## Listing

[Begin]

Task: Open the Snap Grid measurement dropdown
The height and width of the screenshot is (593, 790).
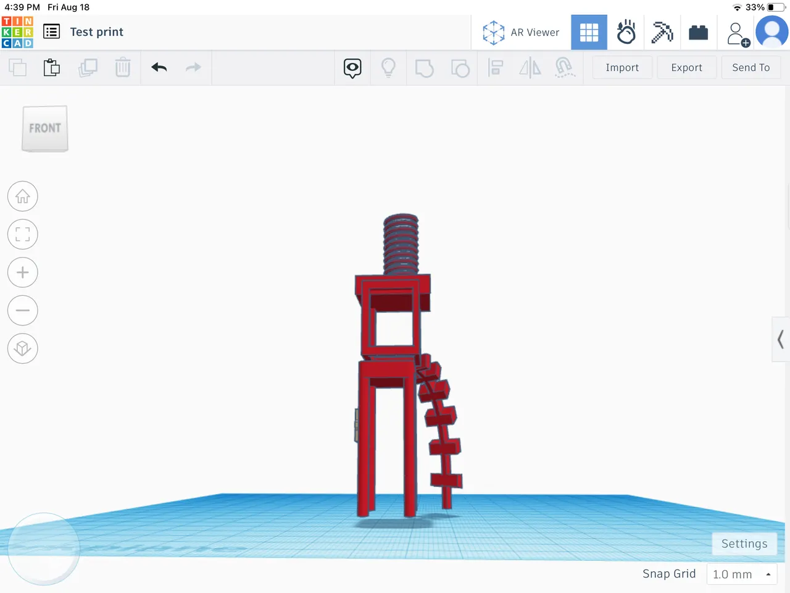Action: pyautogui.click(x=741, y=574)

[End]
[Begin]

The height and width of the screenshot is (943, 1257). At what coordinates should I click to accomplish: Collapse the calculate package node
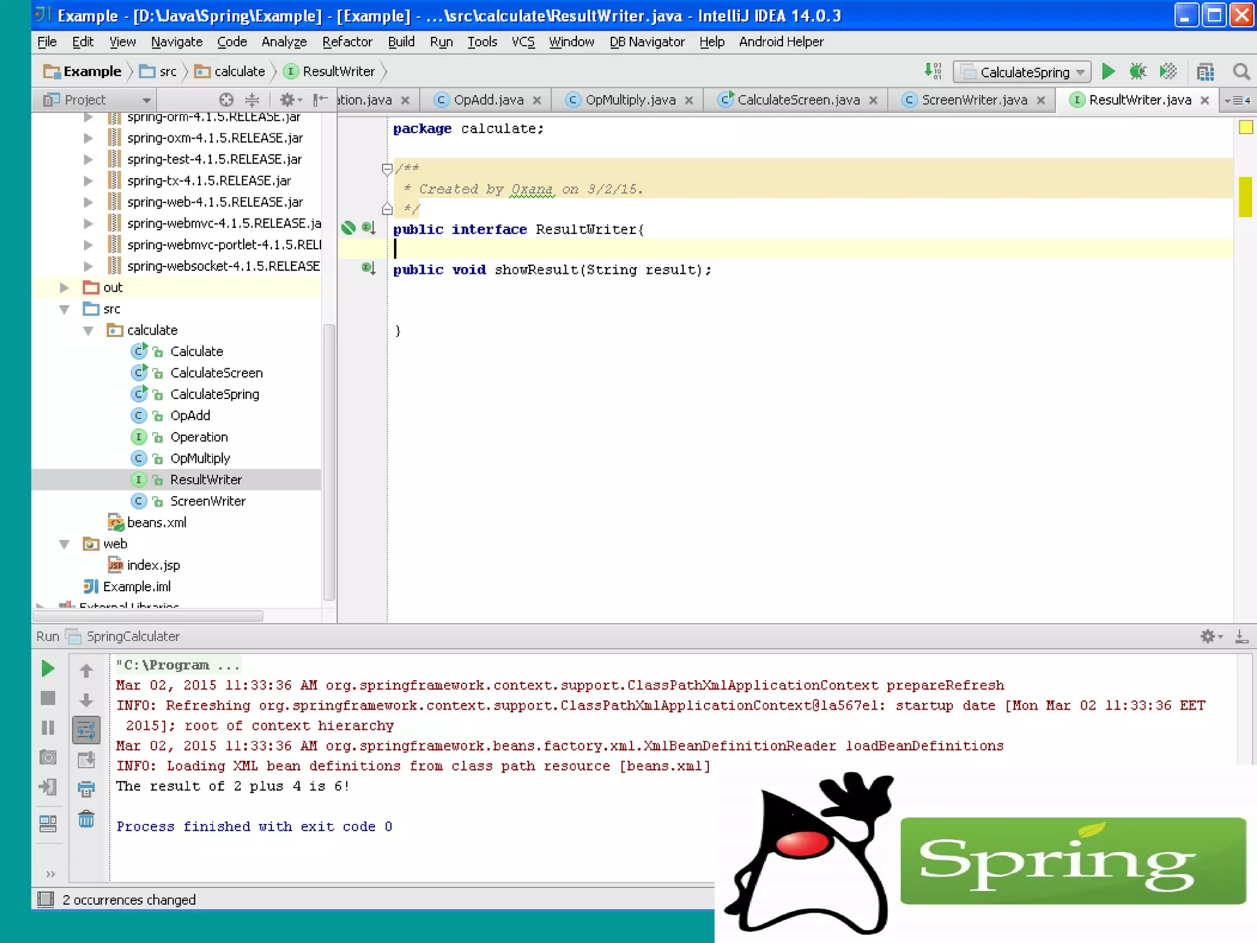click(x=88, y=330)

[End]

## What you will do
Output the items as a numbered list, from the line that contains "Task: Open the Snap Grid measurement dropdown" up to and including the line that contains "Action: pyautogui.click(x=741, y=574)", with blank lines omitted and the pictures left out.

## Exercise answer
1. Task: Open the Snap Grid measurement dropdown
2. The height and width of the screenshot is (593, 790).
3. Action: pyautogui.click(x=741, y=574)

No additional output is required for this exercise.